Sosyokültürel düzeyi yüksek bir aileden gelen Safiye Hüseyin Elbi’nin bir kız, üç erkek vardır. Diğer kardeşleri gibi kendisi de Avrupa’da eğitim almış, İngiliz ve Alman kız mekteplerinde öğrenim görmüştür. Kardeşlerinden Şükrü Ulman ve İskender Ulman doktor, Harun Ulman deniz inşaat yüksek mühendisidir. Kız kardeşi Nesime Mukadder Dölen ise kendisi gibi gönüllü olarak Balkan Savaşı sırasında Asarı Atika Müzesi Hastanesi’nde hemşirelik yapmıştır.

Elbi, deniz yarbayı olan Hüseyin Bey ile evlenmiştir. Hüseyin Bey, denizyolları teşkilatı müdürlüğü ve dış ülkelerde deniz ataşelikleri yapmıştır. Fatma Nihade ve Tarık adında iki çocukları vardır.

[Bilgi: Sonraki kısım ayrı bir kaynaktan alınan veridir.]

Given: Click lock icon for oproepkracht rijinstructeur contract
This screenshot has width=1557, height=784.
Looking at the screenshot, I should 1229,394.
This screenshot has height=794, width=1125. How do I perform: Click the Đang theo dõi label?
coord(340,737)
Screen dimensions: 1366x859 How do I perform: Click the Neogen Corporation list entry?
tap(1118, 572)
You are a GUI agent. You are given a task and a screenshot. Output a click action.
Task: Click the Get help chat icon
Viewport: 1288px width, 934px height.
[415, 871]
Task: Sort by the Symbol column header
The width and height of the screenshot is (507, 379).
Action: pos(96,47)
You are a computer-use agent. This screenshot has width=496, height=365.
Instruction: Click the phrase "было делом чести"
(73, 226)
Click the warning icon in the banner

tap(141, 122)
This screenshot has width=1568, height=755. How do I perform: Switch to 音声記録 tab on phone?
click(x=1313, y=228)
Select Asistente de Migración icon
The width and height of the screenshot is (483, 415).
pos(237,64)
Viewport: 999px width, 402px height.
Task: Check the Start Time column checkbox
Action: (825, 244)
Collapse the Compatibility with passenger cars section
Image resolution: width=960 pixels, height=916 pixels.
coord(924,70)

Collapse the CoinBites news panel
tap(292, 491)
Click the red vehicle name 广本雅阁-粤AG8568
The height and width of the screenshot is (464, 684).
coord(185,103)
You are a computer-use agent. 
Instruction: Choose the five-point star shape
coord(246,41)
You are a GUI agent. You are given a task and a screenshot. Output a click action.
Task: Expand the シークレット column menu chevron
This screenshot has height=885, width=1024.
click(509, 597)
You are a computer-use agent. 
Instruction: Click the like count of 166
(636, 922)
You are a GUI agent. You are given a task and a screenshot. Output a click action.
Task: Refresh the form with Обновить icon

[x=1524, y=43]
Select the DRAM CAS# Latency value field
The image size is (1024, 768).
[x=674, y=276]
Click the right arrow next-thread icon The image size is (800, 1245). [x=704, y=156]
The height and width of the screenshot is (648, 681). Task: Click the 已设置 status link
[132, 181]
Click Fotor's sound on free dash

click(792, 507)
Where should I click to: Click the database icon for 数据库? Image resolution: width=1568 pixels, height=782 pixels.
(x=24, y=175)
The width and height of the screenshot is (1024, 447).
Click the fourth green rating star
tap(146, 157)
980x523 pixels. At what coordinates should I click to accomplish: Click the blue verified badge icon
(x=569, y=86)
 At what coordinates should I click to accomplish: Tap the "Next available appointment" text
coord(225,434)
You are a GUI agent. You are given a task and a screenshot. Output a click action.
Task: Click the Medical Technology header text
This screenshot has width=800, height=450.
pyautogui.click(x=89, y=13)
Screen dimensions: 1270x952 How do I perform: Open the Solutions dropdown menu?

Elbi 1954’de bir gazeteciyle röportajında mesleğe olan aşkını ve ilk mesleğe kendini adayışını şöyle ifade eder:

“Büyükbabam Miralay Şükrü Bey, Kırım Harbi sırasında Florence Nightingale’i Kırım’a götüren geminin süvarisiydi. Çocukluğum hep Florence Nightingale’in hikayeleri, efsaneleri ve hayatını dinleyerek geçti. Evimizde bu insanın resmi asılıydı. Bu resmi seyrederken içimde hep böyle bir kadın olmak arzusunu duyardım. Balkan Harbi’nde memlekette hastabakıcı yoktu. İngiltere buraya sağlık ekibi göndermiş, heyet şimdiki Arkeoloji Müzesi olan yere yerleşmişti. Ebüzziya Tevfik Bey, babamın çok iyi arkadaşıydı. Babama İngilizce bilen hastabakıcı aradıklarını söylüyordu. Bunu duyunca kardeşim ve ben müracaat ettik. Babam da kocam da hiç itiraz etmediler, üstelik bizi teşvik ettiler. Ben artık evimi, çocuklarımı unuttum, hastalara daldım…”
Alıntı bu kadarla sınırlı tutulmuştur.